L’ottava giornata di campionato, non ha risparmiato colpi di scena, soprattutto nel girone I, dove l’unica certezza è data dal dominio assoluto del Palermo, sempre più capolista a punteggio pieno. I rosanero superano tra le mura amiche anche il Licata, che ha ben figurato al Barbera, senza però riuscire a portare via neanche un punto.

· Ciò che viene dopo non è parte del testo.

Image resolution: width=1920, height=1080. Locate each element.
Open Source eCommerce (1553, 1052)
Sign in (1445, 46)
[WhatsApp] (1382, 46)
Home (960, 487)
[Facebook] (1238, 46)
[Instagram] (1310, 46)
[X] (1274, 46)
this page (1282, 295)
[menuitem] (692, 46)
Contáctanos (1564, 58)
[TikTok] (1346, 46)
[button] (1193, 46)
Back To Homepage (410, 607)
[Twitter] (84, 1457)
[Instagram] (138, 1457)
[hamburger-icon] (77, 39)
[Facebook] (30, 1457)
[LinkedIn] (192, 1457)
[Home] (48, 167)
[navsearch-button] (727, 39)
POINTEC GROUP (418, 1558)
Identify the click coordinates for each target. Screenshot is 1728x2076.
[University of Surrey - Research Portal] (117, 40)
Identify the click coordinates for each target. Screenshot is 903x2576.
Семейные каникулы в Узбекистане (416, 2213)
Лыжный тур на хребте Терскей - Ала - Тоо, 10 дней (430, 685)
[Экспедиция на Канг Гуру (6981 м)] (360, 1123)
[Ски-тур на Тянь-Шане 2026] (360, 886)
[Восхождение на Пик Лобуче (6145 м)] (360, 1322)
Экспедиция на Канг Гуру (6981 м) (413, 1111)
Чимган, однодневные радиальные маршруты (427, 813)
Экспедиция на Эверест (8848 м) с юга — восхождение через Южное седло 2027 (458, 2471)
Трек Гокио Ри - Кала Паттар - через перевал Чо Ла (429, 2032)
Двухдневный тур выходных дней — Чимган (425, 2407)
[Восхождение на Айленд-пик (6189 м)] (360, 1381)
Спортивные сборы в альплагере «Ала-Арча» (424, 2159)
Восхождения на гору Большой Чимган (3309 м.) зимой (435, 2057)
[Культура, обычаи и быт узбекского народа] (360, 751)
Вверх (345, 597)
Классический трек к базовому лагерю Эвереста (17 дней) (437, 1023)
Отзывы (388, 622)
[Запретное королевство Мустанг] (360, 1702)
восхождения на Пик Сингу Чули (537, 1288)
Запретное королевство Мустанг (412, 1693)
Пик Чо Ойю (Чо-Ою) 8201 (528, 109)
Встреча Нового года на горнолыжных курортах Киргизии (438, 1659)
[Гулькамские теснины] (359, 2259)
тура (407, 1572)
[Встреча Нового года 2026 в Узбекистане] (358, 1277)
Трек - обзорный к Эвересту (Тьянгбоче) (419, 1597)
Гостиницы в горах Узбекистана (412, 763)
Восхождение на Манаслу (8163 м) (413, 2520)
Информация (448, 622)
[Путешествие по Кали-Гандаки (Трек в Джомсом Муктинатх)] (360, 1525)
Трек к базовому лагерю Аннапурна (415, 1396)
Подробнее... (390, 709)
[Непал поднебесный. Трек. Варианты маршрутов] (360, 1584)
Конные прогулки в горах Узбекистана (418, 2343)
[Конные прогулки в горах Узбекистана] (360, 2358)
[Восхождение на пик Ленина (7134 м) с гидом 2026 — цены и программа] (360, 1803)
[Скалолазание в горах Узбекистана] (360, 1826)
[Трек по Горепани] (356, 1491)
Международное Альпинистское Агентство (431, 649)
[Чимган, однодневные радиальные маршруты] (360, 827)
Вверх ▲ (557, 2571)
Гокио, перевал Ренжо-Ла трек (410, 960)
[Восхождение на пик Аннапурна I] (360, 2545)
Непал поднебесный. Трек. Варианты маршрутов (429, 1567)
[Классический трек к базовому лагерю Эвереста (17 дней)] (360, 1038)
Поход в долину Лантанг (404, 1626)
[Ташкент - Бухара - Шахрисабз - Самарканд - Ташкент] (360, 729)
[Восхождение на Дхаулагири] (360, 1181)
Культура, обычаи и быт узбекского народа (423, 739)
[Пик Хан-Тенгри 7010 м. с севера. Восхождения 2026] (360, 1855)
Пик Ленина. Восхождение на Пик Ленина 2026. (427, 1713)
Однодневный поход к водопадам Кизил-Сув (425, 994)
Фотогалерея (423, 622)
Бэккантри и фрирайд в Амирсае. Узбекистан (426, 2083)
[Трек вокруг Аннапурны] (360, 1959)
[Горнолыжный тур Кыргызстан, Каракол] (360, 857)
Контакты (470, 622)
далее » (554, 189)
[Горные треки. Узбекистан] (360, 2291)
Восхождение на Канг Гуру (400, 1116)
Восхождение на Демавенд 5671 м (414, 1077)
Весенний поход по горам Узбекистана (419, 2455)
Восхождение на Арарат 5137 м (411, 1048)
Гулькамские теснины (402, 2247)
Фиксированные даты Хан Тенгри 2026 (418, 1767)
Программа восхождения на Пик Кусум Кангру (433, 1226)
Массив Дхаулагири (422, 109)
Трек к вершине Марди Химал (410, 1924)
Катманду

La squadra di Pergolizzi, è un rullo compressore che non lascia alcuna speranza alle inseguitrici. Tra queste l’Acireale, bloccata a sorpresa dal Marina di Ragusa, brava a conquistare un punto prezioso in trasferta. Gli uomini di Pagana, dopo il ko di Roccella un altro passo falso che li allontana notevolmente dalla vetta.

Chi approfitta di questo calo degli acesi, è la matricola Biancavilla, vittoriosa sul campo del Nola. Con questi tre punti i siciliani, agguantano al secondo posto l’Acireale. Ha sorpreso e non poco la sconfitta casalinga del Troina, superata in rimonta dal Marsala che esce così da un momento negativo.

Non approfitta della sconfitta dei rossoblu il Savoia che, non va oltre il pareggio in casa contro la Fc Messina. A proposito di Messina, torna al successo, seppur con sofferenza, l’Acr. I giallorossi, al San Filippo superano un buon Roccella solo nei minuti finali, vittoria che rilancia le ambizioni di Coralli e compagni.

Torna a sorridere il Giugliano, abile nel superare la Cittanovese di Franceschini. Ritrova la vittoria anche il Castrovillari,i rossoneri si aggiudicano lo scontro diretto contro il San Tommaso, con la speranza che possa essere l’inizio della risalita in classifica. Primo successo stagionale per il fanalino di coda Palmese. Tre punti che danno morale, a discapito del Corigliano, ormai in caduta libera.

In questo girone, i valori delle squadre sono ben chiari. La vetta della classifica vede il Palermo disputare un campionato a parte. Dal secondo posto in giù, si evidenzia un netto equilibrio. Particolarmente nella zona bassa della classifica, dove la vittoria della Palmese ha praticamente coinvolto diverse squadre che sembravano essersi già messe al sicuro. Vedremo se da qui alle prossime giornate la classifica verrà delineata. Basta comunque davvero poco per passare dall’inferno al paradiso e viceversa.